** SOURCE DATA follows **

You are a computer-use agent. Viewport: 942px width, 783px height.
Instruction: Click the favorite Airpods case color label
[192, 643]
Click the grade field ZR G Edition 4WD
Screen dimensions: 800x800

** End of SOURCE DATA **

Repeat the data in its entirety, character for character.

SOLUTION TO THIS PROBLEM:
You are a computer-use agent. Viewport: 942px width, 783px height.
Instruction: Click the favorite Airpods case color label
[192, 643]
Click the grade field ZR G Edition 4WD
Screen dimensions: 800x800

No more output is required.